▶ _EXERCISE_:
With nothing added and nothing dropped, write out all of the entries below.

Stored dataset items
# # # #

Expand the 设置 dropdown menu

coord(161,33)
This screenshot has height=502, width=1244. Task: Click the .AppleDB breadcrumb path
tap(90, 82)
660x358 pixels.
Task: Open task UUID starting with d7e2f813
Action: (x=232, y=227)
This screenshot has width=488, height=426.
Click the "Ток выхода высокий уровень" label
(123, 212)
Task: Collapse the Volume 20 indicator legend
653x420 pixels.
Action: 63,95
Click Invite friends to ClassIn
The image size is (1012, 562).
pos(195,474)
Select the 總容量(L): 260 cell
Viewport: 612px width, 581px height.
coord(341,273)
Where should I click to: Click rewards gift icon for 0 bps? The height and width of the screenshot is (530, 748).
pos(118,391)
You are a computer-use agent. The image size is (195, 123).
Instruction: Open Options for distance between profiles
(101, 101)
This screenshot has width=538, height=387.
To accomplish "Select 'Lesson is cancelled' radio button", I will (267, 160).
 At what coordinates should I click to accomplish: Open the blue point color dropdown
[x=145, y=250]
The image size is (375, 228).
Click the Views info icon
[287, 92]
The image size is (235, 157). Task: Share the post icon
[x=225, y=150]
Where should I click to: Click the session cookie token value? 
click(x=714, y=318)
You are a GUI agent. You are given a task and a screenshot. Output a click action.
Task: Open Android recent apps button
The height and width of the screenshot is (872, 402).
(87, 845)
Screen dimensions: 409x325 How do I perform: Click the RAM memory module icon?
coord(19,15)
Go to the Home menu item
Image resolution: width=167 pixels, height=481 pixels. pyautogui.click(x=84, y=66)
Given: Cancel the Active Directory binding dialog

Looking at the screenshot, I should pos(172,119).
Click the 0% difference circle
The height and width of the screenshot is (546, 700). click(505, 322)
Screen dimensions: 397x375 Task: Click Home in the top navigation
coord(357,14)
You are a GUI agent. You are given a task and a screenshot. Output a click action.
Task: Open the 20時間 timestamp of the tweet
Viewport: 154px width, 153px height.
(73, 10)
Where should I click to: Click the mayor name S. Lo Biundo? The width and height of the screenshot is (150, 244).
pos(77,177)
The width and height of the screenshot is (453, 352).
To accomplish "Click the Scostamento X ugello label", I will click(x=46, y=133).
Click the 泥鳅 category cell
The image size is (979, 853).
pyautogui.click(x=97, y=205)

# # # #

▶ _WRITTEN REPLY_:
Expand the 设置 dropdown menu

coord(161,33)
This screenshot has height=502, width=1244. Task: Click the .AppleDB breadcrumb path
tap(90, 82)
660x358 pixels.
Task: Open task UUID starting with d7e2f813
Action: (x=232, y=227)
This screenshot has width=488, height=426.
Click the "Ток выхода высокий уровень" label
(123, 212)
Task: Collapse the Volume 20 indicator legend
653x420 pixels.
Action: 63,95
Click Invite friends to ClassIn
The image size is (1012, 562).
pos(195,474)
Select the 總容量(L): 260 cell
Viewport: 612px width, 581px height.
coord(341,273)
Where should I click to: Click rewards gift icon for 0 bps? The height and width of the screenshot is (530, 748).
pos(118,391)
You are a computer-use agent. The image size is (195, 123).
Instruction: Open Options for distance between profiles
(101, 101)
This screenshot has width=538, height=387.
To accomplish "Select 'Lesson is cancelled' radio button", I will (267, 160).
 At what coordinates should I click to accomplish: Open the blue point color dropdown
[x=145, y=250]
The image size is (375, 228).
Click the Views info icon
[287, 92]
The image size is (235, 157). Task: Share the post icon
[x=225, y=150]
Where should I click to: Click the session cookie token value? 
click(x=714, y=318)
You are a GUI agent. You are given a task and a screenshot. Output a click action.
Task: Open Android recent apps button
The height and width of the screenshot is (872, 402).
(87, 845)
Screen dimensions: 409x325 How do I perform: Click the RAM memory module icon?
coord(19,15)
Go to the Home menu item
Image resolution: width=167 pixels, height=481 pixels. pyautogui.click(x=84, y=66)
Given: Cancel the Active Directory binding dialog

Looking at the screenshot, I should pos(172,119).
Click the 0% difference circle
The height and width of the screenshot is (546, 700). click(505, 322)
Screen dimensions: 397x375 Task: Click Home in the top navigation
coord(357,14)
You are a GUI agent. You are given a task and a screenshot. Output a click action.
Task: Open the 20時間 timestamp of the tweet
Viewport: 154px width, 153px height.
(73, 10)
Where should I click to: Click the mayor name S. Lo Biundo? The width and height of the screenshot is (150, 244).
pos(77,177)
The width and height of the screenshot is (453, 352).
To accomplish "Click the Scostamento X ugello label", I will click(x=46, y=133).
Click the 泥鳅 category cell
The image size is (979, 853).
pyautogui.click(x=97, y=205)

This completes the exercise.